[The problem]: What is needed is an exact copy of the data that follows.

(Data items)
----------
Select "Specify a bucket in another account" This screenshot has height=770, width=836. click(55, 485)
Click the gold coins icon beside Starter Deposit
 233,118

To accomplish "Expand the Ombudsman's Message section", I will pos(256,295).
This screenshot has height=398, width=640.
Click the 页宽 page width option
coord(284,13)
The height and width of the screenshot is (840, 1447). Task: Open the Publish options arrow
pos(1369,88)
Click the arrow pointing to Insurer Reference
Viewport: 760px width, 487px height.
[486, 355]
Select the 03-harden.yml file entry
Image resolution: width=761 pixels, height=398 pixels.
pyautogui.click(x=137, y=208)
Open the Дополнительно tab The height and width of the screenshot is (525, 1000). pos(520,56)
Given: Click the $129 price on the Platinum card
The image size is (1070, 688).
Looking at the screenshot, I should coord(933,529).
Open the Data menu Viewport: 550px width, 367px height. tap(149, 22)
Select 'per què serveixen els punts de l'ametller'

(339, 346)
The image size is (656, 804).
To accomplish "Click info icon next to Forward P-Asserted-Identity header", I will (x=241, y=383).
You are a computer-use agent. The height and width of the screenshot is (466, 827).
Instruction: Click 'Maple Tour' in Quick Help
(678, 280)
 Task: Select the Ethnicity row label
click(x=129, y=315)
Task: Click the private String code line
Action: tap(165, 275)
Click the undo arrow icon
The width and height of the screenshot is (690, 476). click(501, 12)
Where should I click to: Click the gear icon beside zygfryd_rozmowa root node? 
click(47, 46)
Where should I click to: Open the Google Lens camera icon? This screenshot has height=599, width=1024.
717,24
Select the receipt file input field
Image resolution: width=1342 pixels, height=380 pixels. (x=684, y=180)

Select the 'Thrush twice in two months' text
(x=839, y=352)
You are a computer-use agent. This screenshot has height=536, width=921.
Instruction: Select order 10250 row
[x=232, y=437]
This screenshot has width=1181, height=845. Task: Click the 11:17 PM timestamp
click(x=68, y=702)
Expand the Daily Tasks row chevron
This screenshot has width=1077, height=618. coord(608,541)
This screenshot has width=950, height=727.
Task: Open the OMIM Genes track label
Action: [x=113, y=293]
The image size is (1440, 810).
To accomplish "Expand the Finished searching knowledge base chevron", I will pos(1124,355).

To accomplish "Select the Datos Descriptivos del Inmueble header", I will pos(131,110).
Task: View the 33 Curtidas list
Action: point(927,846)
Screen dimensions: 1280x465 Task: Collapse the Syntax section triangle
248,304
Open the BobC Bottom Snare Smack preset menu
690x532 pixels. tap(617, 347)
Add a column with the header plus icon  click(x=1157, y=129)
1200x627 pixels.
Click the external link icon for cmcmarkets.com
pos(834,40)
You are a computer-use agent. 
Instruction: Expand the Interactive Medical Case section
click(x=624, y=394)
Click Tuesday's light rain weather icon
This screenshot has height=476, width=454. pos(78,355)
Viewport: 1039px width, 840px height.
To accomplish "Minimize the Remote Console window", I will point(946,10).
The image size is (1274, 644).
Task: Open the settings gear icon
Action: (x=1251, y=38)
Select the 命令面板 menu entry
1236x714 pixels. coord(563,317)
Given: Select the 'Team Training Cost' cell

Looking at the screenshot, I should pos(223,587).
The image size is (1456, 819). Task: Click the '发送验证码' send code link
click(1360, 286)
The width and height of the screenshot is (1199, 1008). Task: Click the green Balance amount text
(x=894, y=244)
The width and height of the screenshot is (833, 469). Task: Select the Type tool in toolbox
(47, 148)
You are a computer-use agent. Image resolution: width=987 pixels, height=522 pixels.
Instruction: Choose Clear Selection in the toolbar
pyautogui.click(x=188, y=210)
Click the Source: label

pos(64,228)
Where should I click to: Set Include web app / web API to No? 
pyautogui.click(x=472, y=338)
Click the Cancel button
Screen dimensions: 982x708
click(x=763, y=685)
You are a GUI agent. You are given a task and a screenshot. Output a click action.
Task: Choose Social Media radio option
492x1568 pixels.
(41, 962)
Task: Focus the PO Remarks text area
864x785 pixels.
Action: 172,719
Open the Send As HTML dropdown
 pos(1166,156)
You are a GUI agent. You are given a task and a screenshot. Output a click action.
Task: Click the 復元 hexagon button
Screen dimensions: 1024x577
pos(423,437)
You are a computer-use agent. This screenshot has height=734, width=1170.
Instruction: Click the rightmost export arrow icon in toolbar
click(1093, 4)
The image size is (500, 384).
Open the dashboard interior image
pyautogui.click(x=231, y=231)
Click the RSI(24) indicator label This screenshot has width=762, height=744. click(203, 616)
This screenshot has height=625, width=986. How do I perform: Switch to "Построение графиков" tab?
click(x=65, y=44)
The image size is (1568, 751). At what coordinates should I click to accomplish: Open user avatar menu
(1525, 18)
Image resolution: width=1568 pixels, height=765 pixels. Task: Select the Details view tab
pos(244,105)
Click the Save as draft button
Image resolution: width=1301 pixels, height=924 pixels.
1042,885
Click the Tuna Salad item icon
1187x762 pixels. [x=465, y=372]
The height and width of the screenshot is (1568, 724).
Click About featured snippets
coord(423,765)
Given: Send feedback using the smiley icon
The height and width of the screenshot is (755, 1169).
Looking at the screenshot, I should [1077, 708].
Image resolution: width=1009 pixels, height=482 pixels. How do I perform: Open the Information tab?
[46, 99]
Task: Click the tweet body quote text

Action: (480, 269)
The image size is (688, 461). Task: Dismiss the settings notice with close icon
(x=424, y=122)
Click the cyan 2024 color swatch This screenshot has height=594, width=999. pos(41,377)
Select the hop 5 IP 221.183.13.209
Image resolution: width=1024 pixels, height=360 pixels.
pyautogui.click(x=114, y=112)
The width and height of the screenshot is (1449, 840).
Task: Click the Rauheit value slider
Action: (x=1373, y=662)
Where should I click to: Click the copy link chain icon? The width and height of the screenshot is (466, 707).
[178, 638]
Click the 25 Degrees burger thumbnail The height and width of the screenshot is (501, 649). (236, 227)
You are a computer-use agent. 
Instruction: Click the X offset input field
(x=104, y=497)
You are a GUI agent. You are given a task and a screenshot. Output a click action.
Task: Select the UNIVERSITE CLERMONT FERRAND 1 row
----------
[Answer to the exercise]:
Select "Specify a bucket in another account" This screenshot has height=770, width=836. click(55, 485)
Click the gold coins icon beside Starter Deposit
 233,118

To accomplish "Expand the Ombudsman's Message section", I will pos(256,295).
This screenshot has height=398, width=640.
Click the 页宽 page width option
coord(284,13)
The height and width of the screenshot is (840, 1447). Task: Open the Publish options arrow
pos(1369,88)
Click the arrow pointing to Insurer Reference
Viewport: 760px width, 487px height.
[486, 355]
Select the 03-harden.yml file entry
Image resolution: width=761 pixels, height=398 pixels.
pyautogui.click(x=137, y=208)
Open the Дополнительно tab The height and width of the screenshot is (525, 1000). pos(520,56)
Given: Click the $129 price on the Platinum card
The image size is (1070, 688).
Looking at the screenshot, I should coord(933,529).
Open the Data menu Viewport: 550px width, 367px height. tap(149, 22)
Select 'per què serveixen els punts de l'ametller'

(339, 346)
The image size is (656, 804).
To accomplish "Click info icon next to Forward P-Asserted-Identity header", I will (x=241, y=383).
You are a computer-use agent. The height and width of the screenshot is (466, 827).
Instruction: Click 'Maple Tour' in Quick Help
(678, 280)
 Task: Select the Ethnicity row label
click(x=129, y=315)
Task: Click the private String code line
Action: tap(165, 275)
Click the undo arrow icon
The width and height of the screenshot is (690, 476). click(501, 12)
Where should I click to: Click the gear icon beside zygfryd_rozmowa root node? 
click(47, 46)
Where should I click to: Open the Google Lens camera icon? This screenshot has height=599, width=1024.
717,24
Select the receipt file input field
Image resolution: width=1342 pixels, height=380 pixels. (x=684, y=180)

Select the 'Thrush twice in two months' text
(x=839, y=352)
You are a computer-use agent. This screenshot has height=536, width=921.
Instruction: Select order 10250 row
[x=232, y=437]
This screenshot has width=1181, height=845. Task: Click the 11:17 PM timestamp
click(x=68, y=702)
Expand the Daily Tasks row chevron
This screenshot has width=1077, height=618. coord(608,541)
This screenshot has width=950, height=727.
Task: Open the OMIM Genes track label
Action: [x=113, y=293]
The image size is (1440, 810).
To accomplish "Expand the Finished searching knowledge base chevron", I will pos(1124,355).

To accomplish "Select the Datos Descriptivos del Inmueble header", I will pos(131,110).
Task: View the 33 Curtidas list
Action: point(927,846)
Screen dimensions: 1280x465 Task: Collapse the Syntax section triangle
248,304
Open the BobC Bottom Snare Smack preset menu
690x532 pixels. tap(617, 347)
Add a column with the header plus icon  click(x=1157, y=129)
1200x627 pixels.
Click the external link icon for cmcmarkets.com
pos(834,40)
You are a computer-use agent. 
Instruction: Expand the Interactive Medical Case section
click(x=624, y=394)
Click Tuesday's light rain weather icon
This screenshot has height=476, width=454. pos(78,355)
Viewport: 1039px width, 840px height.
To accomplish "Minimize the Remote Console window", I will point(946,10).
The image size is (1274, 644).
Task: Open the settings gear icon
Action: (x=1251, y=38)
Select the 命令面板 menu entry
1236x714 pixels. coord(563,317)
Given: Select the 'Team Training Cost' cell

Looking at the screenshot, I should pos(223,587).
The image size is (1456, 819). Task: Click the '发送验证码' send code link
click(1360, 286)
The width and height of the screenshot is (1199, 1008). Task: Click the green Balance amount text
(x=894, y=244)
The width and height of the screenshot is (833, 469). Task: Select the Type tool in toolbox
(47, 148)
You are a computer-use agent. Image resolution: width=987 pixels, height=522 pixels.
Instruction: Choose Clear Selection in the toolbar
pyautogui.click(x=188, y=210)
Click the Source: label

pos(64,228)
Where should I click to: Set Include web app / web API to No? 
pyautogui.click(x=472, y=338)
Click the Cancel button
Screen dimensions: 982x708
click(x=763, y=685)
You are a GUI agent. You are given a task and a screenshot. Output a click action.
Task: Choose Social Media radio option
492x1568 pixels.
(41, 962)
Task: Focus the PO Remarks text area
864x785 pixels.
Action: 172,719
Open the Send As HTML dropdown
 pos(1166,156)
You are a GUI agent. You are given a task and a screenshot. Output a click action.
Task: Click the 復元 hexagon button
Screen dimensions: 1024x577
pos(423,437)
You are a computer-use agent. This screenshot has height=734, width=1170.
Instruction: Click the rightmost export arrow icon in toolbar
click(1093, 4)
The image size is (500, 384).
Open the dashboard interior image
pyautogui.click(x=231, y=231)
Click the RSI(24) indicator label This screenshot has width=762, height=744. click(203, 616)
This screenshot has height=625, width=986. How do I perform: Switch to "Построение графиков" tab?
click(x=65, y=44)
The image size is (1568, 751). At what coordinates should I click to accomplish: Open user avatar menu
(1525, 18)
Image resolution: width=1568 pixels, height=765 pixels. Task: Select the Details view tab
pos(244,105)
Click the Save as draft button
Image resolution: width=1301 pixels, height=924 pixels.
1042,885
Click the Tuna Salad item icon
1187x762 pixels. [x=465, y=372]
The height and width of the screenshot is (1568, 724).
Click About featured snippets
coord(423,765)
Given: Send feedback using the smiley icon
The height and width of the screenshot is (755, 1169).
Looking at the screenshot, I should [1077, 708].
Image resolution: width=1009 pixels, height=482 pixels. How do I perform: Open the Information tab?
[46, 99]
Task: Click the tweet body quote text

Action: (480, 269)
The image size is (688, 461). Task: Dismiss the settings notice with close icon
(x=424, y=122)
Click the cyan 2024 color swatch This screenshot has height=594, width=999. pos(41,377)
Select the hop 5 IP 221.183.13.209
Image resolution: width=1024 pixels, height=360 pixels.
pyautogui.click(x=114, y=112)
The width and height of the screenshot is (1449, 840).
Task: Click the Rauheit value slider
Action: (x=1373, y=662)
Where should I click to: Click the copy link chain icon? The width and height of the screenshot is (466, 707).
[178, 638]
Click the 25 Degrees burger thumbnail The height and width of the screenshot is (501, 649). (236, 227)
You are a computer-use agent. 
Instruction: Click the X offset input field
(x=104, y=497)
You are a GUI agent. You are given a task and a screenshot. Output a click action.
Task: Select the UNIVERSITE CLERMONT FERRAND 1 row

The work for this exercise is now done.